Brooks Orpik played his last season of hockey in the NHL during the 2018-19 campaign with the Washington Capitals. A year prior, he was part of the first-ever Caps team to bring home a Stanley Cup championship to DC.
Orpik talked about winning with that Caps team with former NHL player Cam Janssen and St. Louis Blues reporter Andy Strickland on the Cam & Strick Podcast on Tuesday. The rugged blueliner discussed particularly what inspired the Caps to do their best to overcome a third-period deficit in Game Five against the Vegas Golden Knights to win the Cup.
Celebrating in Vegas.
In Game Five, the Golden Knights took a 3-2 lead into the final frame of regulation before goals from Devante Smith-Pelly and Lars Eller vaulted the Caps into the lead.
Orpik, now a member of the player development staff in the Capitals organization, revealed that partying in Sin City helped fuel that eventual comeback victory.
“I remember we were down going into the third period and that may have come up in between periods,” Orpik said. “Like, ‘Hey, guys, let’s not screw this one up because we’re staying overnight here.’ I think only two guys slept and they were the only two guys that were late for the plane. Everybody else just stumbled right to it. It was awesome and all the families were in town. We did something with the families at the hotel right after and then after that it was just the guys. It was cool, we wound up going to Hakkasan and Ovi was buddies with Tiesto and he just happened to be playing there that night. It was a good night.”
Little did Brooks and the other Caps know, that was just the start of over a week-long party once the club returned to DC. A party that perhaps went a little too long for some of the group, but united them forever nonetheless.
“I’ll tell you, it was everybody,” Orpik continued. “It was such an awesome group. I will say we got to about day nine or ten and I think everybody was on the same page. It was like, I’ll pay whatever I gotta do to get out of this city now. My body literally is going to shut down. We had our fun.”
That bond still remains strong, too. Orpik conducted the podcast interview on the Capitals’ five-year Cupiversary last week and his phone was blowing up.
“I got a bunch of text messages on my phone because we still got an awesome group chat with the Washington team,” Orpik said.
The 2018 Cup victory was Orpik’s second opportunity to lift Lord Stanley after taking home the prize as member of the Pittsburgh Penguins in 2009. He won that first Cup alongside Sidney Crosby and then won his second with Crosby’s frenemy, Alex Ovechkin.

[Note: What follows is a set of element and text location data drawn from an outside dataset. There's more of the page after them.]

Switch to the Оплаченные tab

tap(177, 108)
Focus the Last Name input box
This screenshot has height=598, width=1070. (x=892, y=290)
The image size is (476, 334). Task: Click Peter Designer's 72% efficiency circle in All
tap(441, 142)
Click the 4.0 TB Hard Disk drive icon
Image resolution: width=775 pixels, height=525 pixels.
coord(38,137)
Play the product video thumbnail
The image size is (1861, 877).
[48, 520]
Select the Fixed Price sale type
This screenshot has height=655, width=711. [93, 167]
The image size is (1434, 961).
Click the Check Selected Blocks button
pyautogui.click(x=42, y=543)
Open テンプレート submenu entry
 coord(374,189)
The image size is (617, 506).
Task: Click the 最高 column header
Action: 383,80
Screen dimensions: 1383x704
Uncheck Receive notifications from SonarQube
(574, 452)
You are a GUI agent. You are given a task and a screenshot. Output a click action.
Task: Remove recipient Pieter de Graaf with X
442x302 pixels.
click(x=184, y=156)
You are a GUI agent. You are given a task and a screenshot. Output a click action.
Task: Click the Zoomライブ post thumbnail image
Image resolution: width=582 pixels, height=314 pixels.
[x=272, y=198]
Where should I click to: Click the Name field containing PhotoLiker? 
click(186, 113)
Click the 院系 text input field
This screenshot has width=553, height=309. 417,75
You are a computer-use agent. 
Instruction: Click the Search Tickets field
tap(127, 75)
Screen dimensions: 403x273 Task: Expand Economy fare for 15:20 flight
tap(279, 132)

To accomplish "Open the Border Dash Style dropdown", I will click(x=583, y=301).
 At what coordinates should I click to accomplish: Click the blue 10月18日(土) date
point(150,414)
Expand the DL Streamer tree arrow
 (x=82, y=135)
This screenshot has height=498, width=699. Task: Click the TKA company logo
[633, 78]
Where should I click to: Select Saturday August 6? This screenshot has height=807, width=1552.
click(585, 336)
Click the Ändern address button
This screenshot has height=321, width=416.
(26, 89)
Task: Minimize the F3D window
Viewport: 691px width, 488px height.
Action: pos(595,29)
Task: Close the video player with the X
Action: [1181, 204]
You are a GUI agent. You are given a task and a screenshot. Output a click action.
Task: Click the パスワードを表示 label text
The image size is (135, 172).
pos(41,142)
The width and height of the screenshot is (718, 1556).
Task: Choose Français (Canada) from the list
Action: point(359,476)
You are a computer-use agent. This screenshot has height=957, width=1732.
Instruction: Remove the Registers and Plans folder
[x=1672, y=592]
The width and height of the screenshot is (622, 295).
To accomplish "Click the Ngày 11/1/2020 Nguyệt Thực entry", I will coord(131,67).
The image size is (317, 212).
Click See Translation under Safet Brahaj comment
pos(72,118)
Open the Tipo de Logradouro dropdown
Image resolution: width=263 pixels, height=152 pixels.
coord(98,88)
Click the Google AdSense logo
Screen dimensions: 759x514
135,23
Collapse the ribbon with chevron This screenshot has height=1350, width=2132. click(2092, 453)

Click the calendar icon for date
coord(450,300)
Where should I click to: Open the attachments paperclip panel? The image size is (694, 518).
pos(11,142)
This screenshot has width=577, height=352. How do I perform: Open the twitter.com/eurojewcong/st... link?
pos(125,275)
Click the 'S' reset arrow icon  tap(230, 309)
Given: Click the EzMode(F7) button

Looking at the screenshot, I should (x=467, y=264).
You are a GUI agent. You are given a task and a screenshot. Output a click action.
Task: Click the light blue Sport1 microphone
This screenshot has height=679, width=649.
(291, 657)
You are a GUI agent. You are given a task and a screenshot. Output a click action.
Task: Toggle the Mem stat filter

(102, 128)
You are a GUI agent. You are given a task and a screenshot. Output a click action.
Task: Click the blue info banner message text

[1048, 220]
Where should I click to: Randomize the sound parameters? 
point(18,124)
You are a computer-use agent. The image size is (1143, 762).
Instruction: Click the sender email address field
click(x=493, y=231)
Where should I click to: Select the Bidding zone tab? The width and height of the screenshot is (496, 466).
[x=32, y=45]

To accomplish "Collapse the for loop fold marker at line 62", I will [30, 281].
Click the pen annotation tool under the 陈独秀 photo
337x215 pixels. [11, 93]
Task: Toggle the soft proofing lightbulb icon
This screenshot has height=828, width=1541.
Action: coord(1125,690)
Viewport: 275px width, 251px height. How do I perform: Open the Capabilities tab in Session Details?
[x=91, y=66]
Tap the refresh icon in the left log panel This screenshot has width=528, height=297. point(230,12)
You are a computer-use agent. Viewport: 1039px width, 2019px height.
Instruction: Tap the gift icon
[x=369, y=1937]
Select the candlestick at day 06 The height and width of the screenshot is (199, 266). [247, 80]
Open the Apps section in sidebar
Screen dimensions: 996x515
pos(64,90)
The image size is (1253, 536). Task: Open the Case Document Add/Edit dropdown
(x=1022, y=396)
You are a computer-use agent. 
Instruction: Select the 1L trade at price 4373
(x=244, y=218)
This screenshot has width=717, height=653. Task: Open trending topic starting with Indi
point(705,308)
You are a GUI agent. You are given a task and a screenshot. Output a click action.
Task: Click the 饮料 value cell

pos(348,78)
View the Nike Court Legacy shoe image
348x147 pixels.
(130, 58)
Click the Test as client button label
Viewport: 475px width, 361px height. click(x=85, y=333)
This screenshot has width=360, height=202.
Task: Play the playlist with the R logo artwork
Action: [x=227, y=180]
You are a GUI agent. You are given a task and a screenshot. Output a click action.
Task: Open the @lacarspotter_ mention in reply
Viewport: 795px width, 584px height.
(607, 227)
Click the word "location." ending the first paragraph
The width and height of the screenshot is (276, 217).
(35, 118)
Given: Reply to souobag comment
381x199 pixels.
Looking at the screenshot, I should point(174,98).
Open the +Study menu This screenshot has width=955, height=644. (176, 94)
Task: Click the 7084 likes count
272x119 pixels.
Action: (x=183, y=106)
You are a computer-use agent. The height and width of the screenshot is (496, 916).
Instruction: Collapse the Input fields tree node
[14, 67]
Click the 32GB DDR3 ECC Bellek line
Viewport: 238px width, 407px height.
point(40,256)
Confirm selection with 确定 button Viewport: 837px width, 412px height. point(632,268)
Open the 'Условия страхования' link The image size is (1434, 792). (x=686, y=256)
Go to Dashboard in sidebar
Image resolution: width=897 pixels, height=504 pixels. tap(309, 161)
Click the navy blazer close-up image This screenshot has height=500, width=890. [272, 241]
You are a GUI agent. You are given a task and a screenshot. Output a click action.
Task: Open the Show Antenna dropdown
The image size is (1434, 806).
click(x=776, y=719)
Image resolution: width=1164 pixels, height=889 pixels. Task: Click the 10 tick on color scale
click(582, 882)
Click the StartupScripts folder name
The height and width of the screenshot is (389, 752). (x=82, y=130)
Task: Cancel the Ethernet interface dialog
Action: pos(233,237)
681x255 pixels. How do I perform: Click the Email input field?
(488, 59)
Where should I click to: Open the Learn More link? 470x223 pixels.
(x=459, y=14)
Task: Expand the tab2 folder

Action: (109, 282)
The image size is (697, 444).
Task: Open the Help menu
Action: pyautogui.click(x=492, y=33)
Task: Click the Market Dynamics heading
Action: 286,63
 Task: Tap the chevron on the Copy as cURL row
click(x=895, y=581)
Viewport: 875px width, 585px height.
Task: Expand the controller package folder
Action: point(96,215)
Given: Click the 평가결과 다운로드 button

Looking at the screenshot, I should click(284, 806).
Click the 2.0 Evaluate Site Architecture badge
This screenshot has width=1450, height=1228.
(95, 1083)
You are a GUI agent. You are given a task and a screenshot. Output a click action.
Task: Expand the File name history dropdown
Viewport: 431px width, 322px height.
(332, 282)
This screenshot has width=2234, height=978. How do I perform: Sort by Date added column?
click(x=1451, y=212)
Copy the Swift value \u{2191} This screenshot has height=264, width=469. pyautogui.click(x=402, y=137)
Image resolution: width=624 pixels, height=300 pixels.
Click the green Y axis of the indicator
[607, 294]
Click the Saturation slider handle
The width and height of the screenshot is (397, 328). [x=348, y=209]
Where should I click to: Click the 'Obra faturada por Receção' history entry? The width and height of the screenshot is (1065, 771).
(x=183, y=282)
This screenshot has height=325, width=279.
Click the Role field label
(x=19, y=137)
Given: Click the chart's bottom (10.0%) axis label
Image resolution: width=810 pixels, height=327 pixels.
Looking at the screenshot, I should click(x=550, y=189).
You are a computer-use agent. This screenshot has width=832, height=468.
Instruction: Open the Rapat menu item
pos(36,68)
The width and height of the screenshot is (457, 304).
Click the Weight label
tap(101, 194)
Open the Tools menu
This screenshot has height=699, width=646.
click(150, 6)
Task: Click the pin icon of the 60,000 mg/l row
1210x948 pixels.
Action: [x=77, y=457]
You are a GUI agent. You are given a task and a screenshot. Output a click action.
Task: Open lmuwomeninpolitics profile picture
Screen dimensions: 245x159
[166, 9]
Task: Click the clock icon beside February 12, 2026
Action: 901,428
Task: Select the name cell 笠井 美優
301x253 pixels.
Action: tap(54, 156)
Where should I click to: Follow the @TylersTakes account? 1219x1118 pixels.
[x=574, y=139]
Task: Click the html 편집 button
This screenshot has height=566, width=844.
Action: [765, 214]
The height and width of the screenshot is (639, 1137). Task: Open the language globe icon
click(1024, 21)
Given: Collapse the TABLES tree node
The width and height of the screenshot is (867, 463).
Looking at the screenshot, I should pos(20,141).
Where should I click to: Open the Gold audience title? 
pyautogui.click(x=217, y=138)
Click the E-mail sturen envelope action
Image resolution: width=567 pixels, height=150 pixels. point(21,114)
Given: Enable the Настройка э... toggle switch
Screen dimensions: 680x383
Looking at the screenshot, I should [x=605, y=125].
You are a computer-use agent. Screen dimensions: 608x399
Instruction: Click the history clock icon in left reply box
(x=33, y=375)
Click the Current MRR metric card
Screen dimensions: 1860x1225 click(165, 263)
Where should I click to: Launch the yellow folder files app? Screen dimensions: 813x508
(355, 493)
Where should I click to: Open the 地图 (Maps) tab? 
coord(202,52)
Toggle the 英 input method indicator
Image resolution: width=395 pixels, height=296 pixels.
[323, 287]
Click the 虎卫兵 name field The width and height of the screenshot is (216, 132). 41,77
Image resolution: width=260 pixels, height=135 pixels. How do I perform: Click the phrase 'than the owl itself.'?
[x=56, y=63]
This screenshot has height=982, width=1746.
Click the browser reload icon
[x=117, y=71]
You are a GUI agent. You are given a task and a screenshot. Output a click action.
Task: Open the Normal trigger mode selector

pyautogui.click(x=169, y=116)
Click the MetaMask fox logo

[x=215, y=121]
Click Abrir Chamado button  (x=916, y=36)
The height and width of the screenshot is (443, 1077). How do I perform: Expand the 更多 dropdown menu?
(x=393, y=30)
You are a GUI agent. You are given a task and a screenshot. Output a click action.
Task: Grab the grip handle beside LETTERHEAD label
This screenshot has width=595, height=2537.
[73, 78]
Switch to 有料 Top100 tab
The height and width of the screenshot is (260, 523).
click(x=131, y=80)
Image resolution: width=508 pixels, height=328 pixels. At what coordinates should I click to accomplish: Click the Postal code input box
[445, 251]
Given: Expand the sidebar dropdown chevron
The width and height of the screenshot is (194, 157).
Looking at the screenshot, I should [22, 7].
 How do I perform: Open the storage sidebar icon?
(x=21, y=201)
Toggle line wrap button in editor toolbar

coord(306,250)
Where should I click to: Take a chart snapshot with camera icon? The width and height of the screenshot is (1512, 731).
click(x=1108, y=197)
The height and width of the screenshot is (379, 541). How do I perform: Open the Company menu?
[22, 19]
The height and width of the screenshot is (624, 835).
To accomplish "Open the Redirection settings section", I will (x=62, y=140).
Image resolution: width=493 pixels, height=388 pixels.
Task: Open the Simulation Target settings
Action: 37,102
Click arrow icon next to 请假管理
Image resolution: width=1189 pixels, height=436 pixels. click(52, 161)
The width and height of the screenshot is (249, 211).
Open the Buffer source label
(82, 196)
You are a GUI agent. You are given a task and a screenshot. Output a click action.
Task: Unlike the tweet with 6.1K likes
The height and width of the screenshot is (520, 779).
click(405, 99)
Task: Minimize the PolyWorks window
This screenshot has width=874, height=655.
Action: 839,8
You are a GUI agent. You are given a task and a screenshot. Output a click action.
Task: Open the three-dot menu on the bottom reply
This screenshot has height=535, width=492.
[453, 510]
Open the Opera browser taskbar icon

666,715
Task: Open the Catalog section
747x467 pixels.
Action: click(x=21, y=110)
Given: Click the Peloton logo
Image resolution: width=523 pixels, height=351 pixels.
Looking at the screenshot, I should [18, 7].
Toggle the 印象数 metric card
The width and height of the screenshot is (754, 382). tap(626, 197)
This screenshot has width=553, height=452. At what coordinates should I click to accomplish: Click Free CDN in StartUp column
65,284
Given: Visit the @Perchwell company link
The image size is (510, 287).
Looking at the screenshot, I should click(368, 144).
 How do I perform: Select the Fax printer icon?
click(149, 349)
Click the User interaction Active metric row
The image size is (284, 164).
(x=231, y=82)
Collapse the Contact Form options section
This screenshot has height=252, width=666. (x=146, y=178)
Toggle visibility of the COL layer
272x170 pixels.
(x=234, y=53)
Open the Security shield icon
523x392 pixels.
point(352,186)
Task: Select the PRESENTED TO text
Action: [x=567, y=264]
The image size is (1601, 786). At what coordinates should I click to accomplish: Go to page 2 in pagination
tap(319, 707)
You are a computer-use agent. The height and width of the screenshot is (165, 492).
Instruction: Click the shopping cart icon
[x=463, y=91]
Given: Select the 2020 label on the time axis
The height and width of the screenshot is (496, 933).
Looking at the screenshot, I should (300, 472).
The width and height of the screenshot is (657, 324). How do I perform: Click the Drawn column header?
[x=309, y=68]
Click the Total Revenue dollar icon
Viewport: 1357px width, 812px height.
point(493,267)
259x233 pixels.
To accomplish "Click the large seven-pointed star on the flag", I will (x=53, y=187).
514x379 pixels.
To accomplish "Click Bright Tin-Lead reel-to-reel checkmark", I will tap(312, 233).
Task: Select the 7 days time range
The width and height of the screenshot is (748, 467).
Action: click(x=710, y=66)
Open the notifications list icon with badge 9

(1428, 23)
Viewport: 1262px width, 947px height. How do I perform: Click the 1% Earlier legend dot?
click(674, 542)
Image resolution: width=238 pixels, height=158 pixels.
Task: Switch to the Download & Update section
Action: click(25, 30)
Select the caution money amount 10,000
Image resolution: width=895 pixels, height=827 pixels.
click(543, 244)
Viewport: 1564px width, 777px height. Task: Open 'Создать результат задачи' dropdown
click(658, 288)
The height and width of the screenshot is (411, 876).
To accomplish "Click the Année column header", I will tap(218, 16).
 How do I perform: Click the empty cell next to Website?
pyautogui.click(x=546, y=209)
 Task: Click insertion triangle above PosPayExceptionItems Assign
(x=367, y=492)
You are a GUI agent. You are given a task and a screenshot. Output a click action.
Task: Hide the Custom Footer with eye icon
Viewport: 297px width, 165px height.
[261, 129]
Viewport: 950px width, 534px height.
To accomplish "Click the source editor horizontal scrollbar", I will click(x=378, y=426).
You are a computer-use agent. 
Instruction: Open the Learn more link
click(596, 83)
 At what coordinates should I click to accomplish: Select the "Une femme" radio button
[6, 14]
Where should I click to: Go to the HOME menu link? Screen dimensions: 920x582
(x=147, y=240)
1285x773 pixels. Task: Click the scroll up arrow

Orpik compared those two experiences and explained how Ovechkin’s victory felt like a full-on cathartic, emotional event for the Caps captain and postseason MVP.
“For Ovi, I think as excited as he was, it was almost kind of a feeling of relief more than anything,” Orpik said. “Because he had all that expectation, especially with Sid already having three under his belt, and whether it’s fair or not, those guys came into the league the same time and they were just always compared and held up against each other.
“Sid won it pretty early – it was a lot different feeling,” he added. I think it was just so much excitement with Sid and just the start of things to come. And, then Ovi, it felt way different. Maybe that’s why the partying was that hard in Washington.”
After that never-ending party with The Great Eight, Orpik played just one more year of pro hockey before calling it quits on a 16-year NHL career. Not long after he got a call from Caps general manager Brian MacLellan about playing a role in the future careers of Caps prospects.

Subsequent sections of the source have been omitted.